The June 14, 1936, issue of The New York Times states that she also performed with the Cincinnati Opera at the Cincinnati Zoo and Botanical Garden with other opera singers such as Rosemarie Brancato, Anna Leskaya, Jean Pengelly, Norma Richter, and others.[29]
Biondo continued to perform until February 1938, but there isn't any mention of her career thereafter.[30] She apparently retired from singing at the professional level around that time.
At the height of her career, Santa Biondo performed at least one radio broadcast. The September 22, 1929, edition of the Atlanta Constitution newspaper announced, "Santa Biondo, soprano with the Metropolitan Opera Company, will be the featured artist with an orchestra under the direction of Josef Pasternack in the broadcast of the Atwater Kent concert on the N.B.C. coast-to-coast system tonight at 7:15 o'clock."[31][32]
In January 1930, she sang at a duet with Beniamino Gigli in an "Artistic Morning" recital at the Plaza Hotel in New York.[33]

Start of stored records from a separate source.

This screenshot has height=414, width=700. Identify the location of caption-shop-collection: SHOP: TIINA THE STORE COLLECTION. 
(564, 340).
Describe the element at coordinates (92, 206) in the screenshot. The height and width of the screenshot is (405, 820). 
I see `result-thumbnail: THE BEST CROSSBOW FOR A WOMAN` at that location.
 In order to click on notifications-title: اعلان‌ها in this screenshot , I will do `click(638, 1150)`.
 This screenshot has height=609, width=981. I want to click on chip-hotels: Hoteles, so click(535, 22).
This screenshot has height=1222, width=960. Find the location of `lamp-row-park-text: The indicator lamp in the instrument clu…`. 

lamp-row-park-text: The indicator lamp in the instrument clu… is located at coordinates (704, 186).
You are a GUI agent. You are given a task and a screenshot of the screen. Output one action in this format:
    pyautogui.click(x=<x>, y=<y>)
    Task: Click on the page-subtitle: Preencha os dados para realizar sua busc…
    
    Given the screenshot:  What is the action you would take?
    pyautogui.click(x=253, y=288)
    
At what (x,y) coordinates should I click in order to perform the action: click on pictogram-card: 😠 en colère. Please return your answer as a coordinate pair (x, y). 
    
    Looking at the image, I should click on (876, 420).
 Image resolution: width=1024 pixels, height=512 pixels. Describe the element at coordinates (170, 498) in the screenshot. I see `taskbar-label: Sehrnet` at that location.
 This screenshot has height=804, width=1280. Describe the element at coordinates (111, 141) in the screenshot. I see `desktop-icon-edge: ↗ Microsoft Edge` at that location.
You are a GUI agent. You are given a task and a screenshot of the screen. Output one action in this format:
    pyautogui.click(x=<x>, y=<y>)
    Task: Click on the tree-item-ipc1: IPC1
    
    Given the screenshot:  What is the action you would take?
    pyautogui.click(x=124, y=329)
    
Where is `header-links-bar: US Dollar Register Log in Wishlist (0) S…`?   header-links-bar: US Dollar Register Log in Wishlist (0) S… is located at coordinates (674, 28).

On April 29, 1934, she sang in the role of the Angel in the premier performance of Pietro Yon's "Triumph of Saint Patrick" at Carnegie Hall in New York City.[34] Biondo continued to perform in this role at St. Patrick's Cathedral, New York, for Patrick Cardinal Hayes. [35][36][37] In December 1934, she sang for the Italian Ambassador, Augusto Rosso, in Newark, New Jersey, at the Shubert Theater, with other Italian-American performers.[38]
After retiring from her career, Santa Biondo married Dr. Philip Giordano, advertising director of Il Progresso Italo-Americano newspaper and editor of Bolletino della Sera.[39][40]
Santa Biondo died on February 15, 1989, in Stamford, Connecticut. She is buried in the Biondo family plot in Saint Lawrence Cemetery located adjacent to the Yale Bowl in New Haven, Connecticut.[39]